Arthur Levine next week will be publishing a fan-servicing book about the stage production of Harry Potter and the Cursed Child. It was assembled by Jody Revenson, an author whose best-selling titles include the complete range of Wizarding World knock-off books released with each new Warner Brothers film or at Christmas time (see her Amazon page for all those “perfect gifts for the insatiable Harry Potter fan!”). The full title of Revenson’s latest is Harry Potter and the Cursed Child: The Journey: Behind the Scenes of the Award-Winning Stage Production — yes, a title with two colons.
This would normally not merit a mention at HogwartsProfessor because I’m not a big fan of Cursed Child and the ancillary books about the Wizarding World I actually read are critical works about the J. K. Rowling novels or, with respect to the Fantastic Beasts franchise, those that might have clues about the shooting script we do not and most likely never will have. The video above was filmed when the new book’s publication was first announced in July 2019; what spurs me to write about it now?
I received my copy of TheRowlingLibrary online magazine yesterday and it included three pictures of the new book, all of which included a new — well, I cannot remember seeing it before — symbol or ideogram, as well as the much ballyhooed return to the lightning heavy faux Gothic font in the Harry Potter title. The super-stylized and symmetrically circular image all turns on the capital letter ‘H,’ the letter being bisected top to bottom in addition to its cross bar and encircled by the repeated phases of the moon.
Have a look at the three images in this post. The ideogram is on the spine of the book’s flyleaf cover where the symbol can be found at the very top. On the book without the wrapping cover, the symbol is everywhere. It is presented, too, as something like a Morris wallpaper design or an Escher drawing in the front endpaper, the pages just inside the front cover.
Forgive me if this not new, but, again, it is new to me. Does the ‘H’ stand for Hogwarts? That would seem odd; the school already has a crest or shield. Does it stand for ‘Harry Potter’? That would be even more peculiar because most initial set monograms include three letters and highlight the first letter of the surname rather than the first or middle names. It’s more likely, according to this convention, to be Rubeus Hagrid’s symbol.
Who cares? Anyone who studies the formal aspects of Rowling’s writing and it’s heavy measure of parallelism should be interested. This ideogram could be a symbol for ring composition, even better I think than the Deathly Hallows symbol.

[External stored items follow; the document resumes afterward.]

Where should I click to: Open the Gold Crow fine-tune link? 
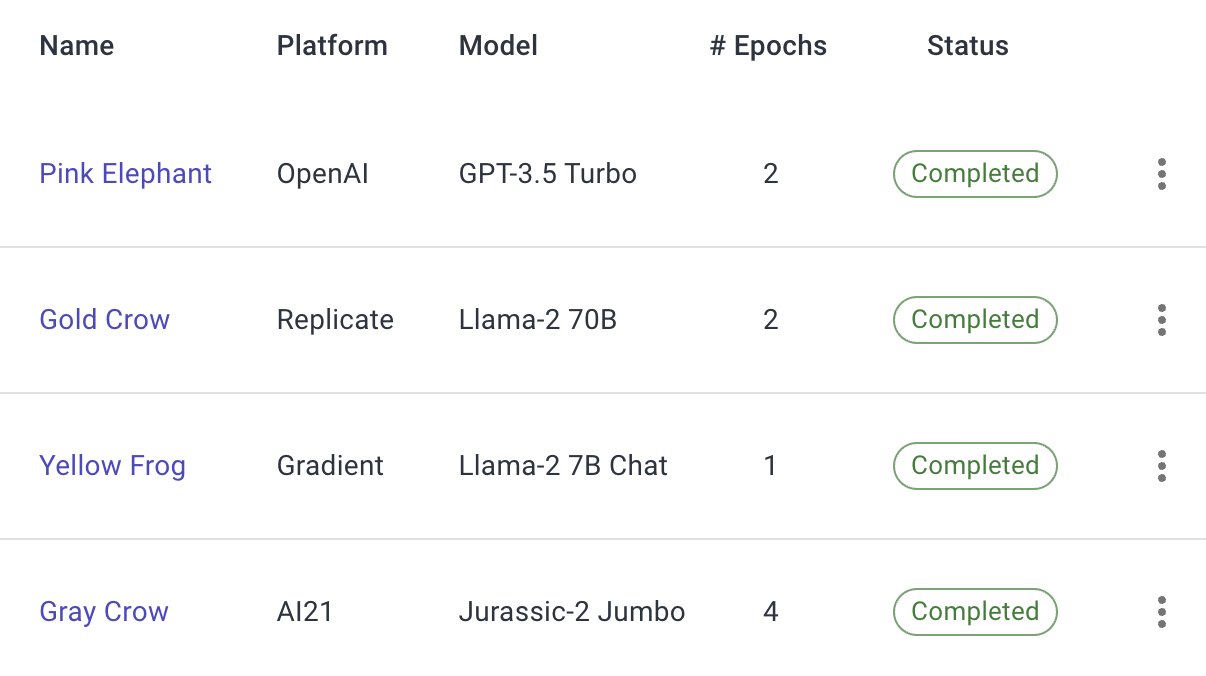(104, 320)
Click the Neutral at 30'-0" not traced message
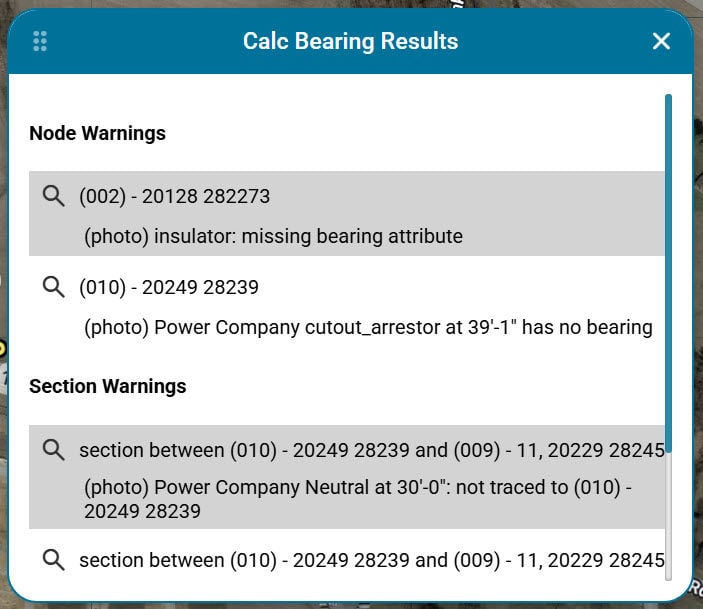Screen dimensions: 703x609 [358, 499]
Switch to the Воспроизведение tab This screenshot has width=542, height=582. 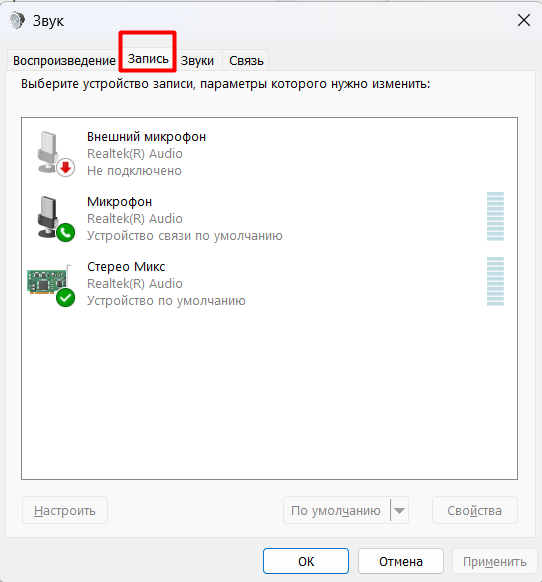pyautogui.click(x=64, y=61)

Long-time readers of this weblog will recall that the central chapter of the Hogwarts Saga’s central, “crucial” book is chapter 19 of Goblet of Fire, ‘The Hungarian Horntail,’ a chapter that Rowling highlight’s as the series pivot in various ways, not least of which is the alliterative title featuring the letter ‘H,’ a letter in which two vertical lines or parts are joined by a horizontal connecting bar.
Is this ‘H’ in the Cursed Child book a pointer to the two parts of the production? I hope that those of you who seen the play will chime in here if the letter-symbol is an important part of the show. Again, I ask your forgiveness in advance if this is common knowledge; Cursed Child is just not my thing.